Calgary Herald

Rio digging around for deals, discoverie­s amid diamonds’ shiny outlook

- DAVID STRINGER AND EMMA CHANDRA

Two of the world’s top diamonds producers are both shopping for deals, with Rio Tinto Group following De Beers in hunting for projects to replace aging operations and position for an improving global market outlook.

Rio is actively looking for more acquisitio­ns after making a small investment in a project in Canada last year, Arnaud Soirat, chief executive officer of its copper and diamonds unit, said in an interview in New York. “Our approach is very pragmatic. We are not looking for volumes, we are looking for value,” he said.
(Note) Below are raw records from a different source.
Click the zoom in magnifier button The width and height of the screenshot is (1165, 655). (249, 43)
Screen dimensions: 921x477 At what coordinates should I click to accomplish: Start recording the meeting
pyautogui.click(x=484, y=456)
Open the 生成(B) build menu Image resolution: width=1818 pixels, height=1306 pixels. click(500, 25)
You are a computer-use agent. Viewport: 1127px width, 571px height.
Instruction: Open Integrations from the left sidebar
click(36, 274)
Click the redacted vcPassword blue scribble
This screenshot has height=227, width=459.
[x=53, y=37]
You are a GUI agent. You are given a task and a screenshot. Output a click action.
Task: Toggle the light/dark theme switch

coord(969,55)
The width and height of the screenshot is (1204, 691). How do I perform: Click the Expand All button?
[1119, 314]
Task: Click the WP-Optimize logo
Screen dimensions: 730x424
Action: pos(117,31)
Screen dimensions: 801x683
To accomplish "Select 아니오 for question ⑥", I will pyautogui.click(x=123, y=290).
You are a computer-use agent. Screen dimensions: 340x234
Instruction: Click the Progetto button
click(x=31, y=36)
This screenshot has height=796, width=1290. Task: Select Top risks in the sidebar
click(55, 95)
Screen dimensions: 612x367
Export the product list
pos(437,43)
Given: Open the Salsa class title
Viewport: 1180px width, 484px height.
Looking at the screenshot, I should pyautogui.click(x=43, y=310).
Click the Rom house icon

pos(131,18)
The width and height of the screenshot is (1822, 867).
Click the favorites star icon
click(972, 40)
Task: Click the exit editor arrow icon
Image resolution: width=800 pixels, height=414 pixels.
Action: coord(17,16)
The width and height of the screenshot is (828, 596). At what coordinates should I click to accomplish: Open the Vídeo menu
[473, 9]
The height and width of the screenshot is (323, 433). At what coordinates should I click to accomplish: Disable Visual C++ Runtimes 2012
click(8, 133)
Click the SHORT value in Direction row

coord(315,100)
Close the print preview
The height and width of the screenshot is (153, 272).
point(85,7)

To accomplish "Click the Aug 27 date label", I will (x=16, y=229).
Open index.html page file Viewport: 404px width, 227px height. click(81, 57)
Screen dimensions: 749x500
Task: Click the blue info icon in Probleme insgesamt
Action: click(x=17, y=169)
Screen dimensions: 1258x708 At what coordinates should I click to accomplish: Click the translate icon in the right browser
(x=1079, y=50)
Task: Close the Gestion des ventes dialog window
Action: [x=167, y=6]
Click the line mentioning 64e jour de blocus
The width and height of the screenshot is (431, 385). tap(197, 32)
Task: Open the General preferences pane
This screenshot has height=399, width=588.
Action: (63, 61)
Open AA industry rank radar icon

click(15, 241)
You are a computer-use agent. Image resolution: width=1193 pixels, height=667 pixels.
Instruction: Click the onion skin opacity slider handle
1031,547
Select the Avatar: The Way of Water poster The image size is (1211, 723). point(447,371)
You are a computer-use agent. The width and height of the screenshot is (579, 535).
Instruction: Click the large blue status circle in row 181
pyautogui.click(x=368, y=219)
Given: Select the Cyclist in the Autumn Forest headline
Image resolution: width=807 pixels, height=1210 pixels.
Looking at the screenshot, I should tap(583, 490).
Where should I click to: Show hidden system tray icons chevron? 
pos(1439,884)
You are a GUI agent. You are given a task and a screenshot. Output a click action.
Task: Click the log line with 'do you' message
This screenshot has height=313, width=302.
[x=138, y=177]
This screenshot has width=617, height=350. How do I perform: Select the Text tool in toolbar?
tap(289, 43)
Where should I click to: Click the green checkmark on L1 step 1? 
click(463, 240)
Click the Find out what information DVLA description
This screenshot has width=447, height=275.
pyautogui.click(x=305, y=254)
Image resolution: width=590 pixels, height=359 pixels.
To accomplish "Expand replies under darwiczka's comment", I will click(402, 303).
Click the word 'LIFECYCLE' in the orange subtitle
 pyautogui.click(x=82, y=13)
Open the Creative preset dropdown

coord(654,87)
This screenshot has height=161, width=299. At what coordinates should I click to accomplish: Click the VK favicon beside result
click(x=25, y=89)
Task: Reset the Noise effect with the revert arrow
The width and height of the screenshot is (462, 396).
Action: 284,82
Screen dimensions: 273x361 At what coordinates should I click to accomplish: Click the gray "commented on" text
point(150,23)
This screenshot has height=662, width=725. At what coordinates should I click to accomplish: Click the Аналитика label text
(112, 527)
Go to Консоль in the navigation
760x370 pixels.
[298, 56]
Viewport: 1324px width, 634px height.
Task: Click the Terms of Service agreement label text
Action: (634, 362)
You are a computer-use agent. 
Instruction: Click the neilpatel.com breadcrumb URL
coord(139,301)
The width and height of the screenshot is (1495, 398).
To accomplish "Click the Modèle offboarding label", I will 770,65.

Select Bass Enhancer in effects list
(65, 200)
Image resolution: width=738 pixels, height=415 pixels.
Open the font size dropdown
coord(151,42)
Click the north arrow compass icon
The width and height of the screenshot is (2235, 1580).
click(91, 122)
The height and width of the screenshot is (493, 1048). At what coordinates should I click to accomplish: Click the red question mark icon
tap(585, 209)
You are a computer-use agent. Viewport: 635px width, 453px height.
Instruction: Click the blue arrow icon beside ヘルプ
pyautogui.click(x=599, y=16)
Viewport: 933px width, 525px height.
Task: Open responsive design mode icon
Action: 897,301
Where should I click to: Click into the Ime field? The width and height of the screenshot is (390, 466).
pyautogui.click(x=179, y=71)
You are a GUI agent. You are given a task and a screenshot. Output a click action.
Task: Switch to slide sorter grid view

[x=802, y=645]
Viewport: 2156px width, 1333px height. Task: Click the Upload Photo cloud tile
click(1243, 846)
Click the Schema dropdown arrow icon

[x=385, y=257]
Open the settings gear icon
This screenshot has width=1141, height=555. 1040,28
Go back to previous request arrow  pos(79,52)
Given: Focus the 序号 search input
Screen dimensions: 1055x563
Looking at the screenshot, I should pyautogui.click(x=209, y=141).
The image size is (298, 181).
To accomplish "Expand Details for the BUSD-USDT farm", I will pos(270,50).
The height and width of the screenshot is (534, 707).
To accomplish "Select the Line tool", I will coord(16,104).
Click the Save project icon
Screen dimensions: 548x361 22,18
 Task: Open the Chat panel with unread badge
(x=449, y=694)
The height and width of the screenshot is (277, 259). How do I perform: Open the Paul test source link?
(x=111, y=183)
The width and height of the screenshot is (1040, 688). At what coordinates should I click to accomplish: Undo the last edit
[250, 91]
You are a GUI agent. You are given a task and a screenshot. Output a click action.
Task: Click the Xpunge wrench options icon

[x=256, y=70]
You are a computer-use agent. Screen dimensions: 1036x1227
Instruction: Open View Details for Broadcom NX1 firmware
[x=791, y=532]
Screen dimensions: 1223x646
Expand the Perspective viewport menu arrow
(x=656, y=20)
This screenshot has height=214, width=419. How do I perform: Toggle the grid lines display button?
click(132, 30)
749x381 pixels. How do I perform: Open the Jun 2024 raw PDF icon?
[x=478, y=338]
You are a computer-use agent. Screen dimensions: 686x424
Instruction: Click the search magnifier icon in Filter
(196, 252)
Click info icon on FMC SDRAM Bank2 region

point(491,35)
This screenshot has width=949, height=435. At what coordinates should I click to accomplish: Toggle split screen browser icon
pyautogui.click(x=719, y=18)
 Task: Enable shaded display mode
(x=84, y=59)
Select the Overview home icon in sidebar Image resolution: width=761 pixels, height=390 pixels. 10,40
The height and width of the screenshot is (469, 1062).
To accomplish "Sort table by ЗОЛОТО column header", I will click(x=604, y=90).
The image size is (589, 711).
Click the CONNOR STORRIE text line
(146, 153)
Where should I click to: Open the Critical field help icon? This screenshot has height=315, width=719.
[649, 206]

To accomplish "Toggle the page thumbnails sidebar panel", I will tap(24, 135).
De Beers, a unit of Anglo American Plc, last month completed a rare acquisitio­n to add a project in Canada as it contends with the looming closures of some operations. Last year, billionair­e Dennis Washington agreed to pay US$1.2 billion to acquire Diamond Corp.’s stakes in mines in Canada’s Northwest Territorie­s.

The sector is facing a peak in production in the coming years, according to Soirat, and producers are stepping up deal-making and exploratio­n as there’s a lack of major developmen­ts to replace the older mines.

With a strong outlook for consumer demand, De Beers was seeking new opportunit­ies to invest in future supply potential, CEO Bruce Cleaver said in July.

London-based Rio is spending about 20 per cent of its exploratio­n budget — the second-largest share — to unearth new diamond deposits, Soirat said in the interview broadcast Tuesday on Bloomberg Television. It’s also reviewing extending operations at maturing mines in Australia and Canada to support production, he said.

Exploratio­n also remains difficult and slow, with a large deposit likely to take about 15 years to bring into production, while demand continues to be supported by the U.S ., with growth in sales to China and India, Rio’s Soirat said.

“When you look at this picture you can see in the coming years a market that could become undersuppl­ied and therefore there are good trade opportunit­ies,” he said.

Rio’s Argyle mine in Western Australia has sufficient reserves to operate until about 2020, while Diavik in Canada is likely to continue through 2025, according to filings.

Rio aims to retain exposure to diamonds — which accounts for only about two per cent of revenue — even as it sheds other smaller or non-core businesses. The producer has agreed about US$11 billion of asset sales since August 2016, and this year completed an exit from coal.

“Sometimes we say ‘small is beautiful’ and it’s particular­ly true for diamonds,” Soirat said. “It’s not a big business in volume and value, yet it’s a profitable business — it’s a business where we have a lot of know-how and a very strong reputation.”

Rio remains untroubled by the rise of laboratory-grown diamonds that are being targeted at younger consumers and sold for a fraction of the cost of natural stones. Producers including De Beers are beginning sales, adding new competitio­n for mines in the US$80-billion gem industry.

Synthetic gems are unlikely to compete with Rio’s products, particular­ly its coloured offerings that include pink diamonds from Argyle, Soirat said.

“Anyone can buy a copy of a Picasso painting, alright — but it’s a copy,” he said. “The Picasso is a one-off, it’s something which is rare, incredibly special and increasing in value. When you look at natural coloured diamonds, it’s the same.”